### ACTIVITY
What is needed here is an exact repetition of the records below, beginning at the line that has "Task: Click the empty" and stopping after the line that has "Task: Click the Verrouiller lock icon".

### RECORDS SUPPLIED
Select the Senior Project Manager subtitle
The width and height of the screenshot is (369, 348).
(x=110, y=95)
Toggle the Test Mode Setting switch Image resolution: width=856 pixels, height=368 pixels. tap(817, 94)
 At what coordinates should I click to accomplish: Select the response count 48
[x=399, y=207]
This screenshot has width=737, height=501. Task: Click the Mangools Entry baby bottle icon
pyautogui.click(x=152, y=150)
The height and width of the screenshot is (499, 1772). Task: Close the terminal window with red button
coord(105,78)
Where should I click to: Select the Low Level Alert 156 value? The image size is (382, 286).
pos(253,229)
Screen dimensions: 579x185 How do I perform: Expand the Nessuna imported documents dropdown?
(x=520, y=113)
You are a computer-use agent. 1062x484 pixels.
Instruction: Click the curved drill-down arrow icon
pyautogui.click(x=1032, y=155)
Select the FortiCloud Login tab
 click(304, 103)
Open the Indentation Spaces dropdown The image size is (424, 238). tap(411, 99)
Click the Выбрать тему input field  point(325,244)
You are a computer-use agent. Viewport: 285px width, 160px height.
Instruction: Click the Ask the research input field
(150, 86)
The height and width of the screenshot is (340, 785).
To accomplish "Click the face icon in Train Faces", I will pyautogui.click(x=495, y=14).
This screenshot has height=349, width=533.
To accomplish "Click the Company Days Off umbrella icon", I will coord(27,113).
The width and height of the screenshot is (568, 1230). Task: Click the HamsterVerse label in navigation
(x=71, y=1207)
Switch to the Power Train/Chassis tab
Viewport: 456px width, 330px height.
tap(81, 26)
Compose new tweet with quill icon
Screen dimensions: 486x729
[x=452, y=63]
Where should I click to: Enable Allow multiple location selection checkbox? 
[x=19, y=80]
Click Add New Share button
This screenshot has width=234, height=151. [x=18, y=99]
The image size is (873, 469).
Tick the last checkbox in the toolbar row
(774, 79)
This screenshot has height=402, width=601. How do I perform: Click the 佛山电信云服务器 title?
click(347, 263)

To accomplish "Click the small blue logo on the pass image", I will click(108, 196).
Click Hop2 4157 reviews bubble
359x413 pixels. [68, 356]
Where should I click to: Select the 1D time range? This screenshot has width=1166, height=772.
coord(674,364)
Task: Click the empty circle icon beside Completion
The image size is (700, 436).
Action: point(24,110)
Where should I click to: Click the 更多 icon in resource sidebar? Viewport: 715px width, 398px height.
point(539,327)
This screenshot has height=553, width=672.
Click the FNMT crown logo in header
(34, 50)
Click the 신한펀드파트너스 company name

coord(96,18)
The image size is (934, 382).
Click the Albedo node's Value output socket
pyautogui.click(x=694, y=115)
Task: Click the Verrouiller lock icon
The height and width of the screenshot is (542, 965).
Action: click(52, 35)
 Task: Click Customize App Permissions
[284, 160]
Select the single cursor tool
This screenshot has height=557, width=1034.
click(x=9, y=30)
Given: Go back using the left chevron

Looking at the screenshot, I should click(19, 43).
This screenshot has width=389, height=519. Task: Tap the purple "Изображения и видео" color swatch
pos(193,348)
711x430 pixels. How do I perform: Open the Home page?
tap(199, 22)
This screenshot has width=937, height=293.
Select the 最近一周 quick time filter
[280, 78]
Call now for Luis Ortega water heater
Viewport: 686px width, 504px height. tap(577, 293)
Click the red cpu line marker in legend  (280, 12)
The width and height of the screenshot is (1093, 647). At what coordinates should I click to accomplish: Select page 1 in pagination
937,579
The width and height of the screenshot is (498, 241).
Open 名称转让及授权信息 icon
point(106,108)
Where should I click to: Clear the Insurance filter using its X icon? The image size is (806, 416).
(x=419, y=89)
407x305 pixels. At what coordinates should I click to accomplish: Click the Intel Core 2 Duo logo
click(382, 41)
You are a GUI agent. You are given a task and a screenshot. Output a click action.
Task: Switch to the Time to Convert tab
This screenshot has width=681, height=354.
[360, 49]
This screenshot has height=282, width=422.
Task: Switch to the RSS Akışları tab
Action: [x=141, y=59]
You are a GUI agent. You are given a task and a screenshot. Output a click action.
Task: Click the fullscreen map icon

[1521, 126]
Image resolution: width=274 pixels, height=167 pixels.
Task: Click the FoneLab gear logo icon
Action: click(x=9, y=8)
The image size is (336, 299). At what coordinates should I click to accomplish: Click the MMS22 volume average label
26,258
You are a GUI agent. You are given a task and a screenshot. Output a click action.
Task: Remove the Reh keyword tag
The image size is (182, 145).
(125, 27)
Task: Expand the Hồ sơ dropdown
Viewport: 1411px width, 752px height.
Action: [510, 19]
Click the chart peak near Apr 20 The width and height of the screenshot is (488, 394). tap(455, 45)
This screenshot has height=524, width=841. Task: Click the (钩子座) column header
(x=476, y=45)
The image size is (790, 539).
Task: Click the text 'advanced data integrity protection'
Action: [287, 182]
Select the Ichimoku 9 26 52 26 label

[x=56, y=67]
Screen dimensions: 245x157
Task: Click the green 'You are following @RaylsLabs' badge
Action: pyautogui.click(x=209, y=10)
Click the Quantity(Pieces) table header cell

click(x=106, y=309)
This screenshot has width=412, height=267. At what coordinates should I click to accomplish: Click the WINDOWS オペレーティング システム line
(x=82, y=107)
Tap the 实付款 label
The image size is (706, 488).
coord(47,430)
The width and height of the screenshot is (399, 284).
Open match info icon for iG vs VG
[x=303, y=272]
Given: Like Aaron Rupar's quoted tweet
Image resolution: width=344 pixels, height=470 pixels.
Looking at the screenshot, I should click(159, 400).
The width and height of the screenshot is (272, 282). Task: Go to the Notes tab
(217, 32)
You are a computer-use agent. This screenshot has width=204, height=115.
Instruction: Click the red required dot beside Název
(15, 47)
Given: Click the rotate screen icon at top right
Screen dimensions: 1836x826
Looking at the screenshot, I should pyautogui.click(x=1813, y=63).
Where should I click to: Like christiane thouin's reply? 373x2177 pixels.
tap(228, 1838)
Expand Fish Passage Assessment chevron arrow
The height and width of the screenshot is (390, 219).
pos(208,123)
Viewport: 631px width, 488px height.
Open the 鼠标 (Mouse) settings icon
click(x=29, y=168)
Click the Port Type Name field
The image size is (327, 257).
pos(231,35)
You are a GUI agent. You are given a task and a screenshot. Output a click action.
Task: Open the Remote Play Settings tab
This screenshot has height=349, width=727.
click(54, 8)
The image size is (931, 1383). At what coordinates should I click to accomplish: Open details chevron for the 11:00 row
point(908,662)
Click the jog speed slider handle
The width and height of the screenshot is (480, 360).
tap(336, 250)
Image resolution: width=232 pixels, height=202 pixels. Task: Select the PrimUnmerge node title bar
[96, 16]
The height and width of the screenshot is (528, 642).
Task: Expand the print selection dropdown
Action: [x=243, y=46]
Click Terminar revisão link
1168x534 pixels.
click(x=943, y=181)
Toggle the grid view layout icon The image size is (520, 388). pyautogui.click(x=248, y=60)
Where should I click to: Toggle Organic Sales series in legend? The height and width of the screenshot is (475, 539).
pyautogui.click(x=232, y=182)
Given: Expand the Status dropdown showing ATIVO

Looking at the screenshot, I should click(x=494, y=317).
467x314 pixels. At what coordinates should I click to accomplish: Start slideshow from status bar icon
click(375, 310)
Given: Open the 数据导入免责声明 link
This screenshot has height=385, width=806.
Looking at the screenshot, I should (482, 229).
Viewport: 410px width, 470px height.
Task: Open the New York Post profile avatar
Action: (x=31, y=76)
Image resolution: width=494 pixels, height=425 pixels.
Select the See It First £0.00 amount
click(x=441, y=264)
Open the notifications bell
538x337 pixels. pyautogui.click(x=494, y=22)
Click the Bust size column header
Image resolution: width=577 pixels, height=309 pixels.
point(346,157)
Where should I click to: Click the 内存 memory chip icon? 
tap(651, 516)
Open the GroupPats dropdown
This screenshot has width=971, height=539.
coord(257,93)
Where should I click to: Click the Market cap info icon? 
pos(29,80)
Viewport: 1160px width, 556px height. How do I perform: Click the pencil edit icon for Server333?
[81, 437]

### ANSWER SECTION
Task: Click the empty circle icon beside Completion
The image size is (700, 436).
Action: point(24,110)
Where should I click to: Click the 更多 icon in resource sidebar? Viewport: 715px width, 398px height.
point(539,327)
This screenshot has height=553, width=672.
Click the FNMT crown logo in header
(34, 50)
Click the 신한펀드파트너스 company name

coord(96,18)
The image size is (934, 382).
Click the Albedo node's Value output socket
pyautogui.click(x=694, y=115)
Task: Click the Verrouiller lock icon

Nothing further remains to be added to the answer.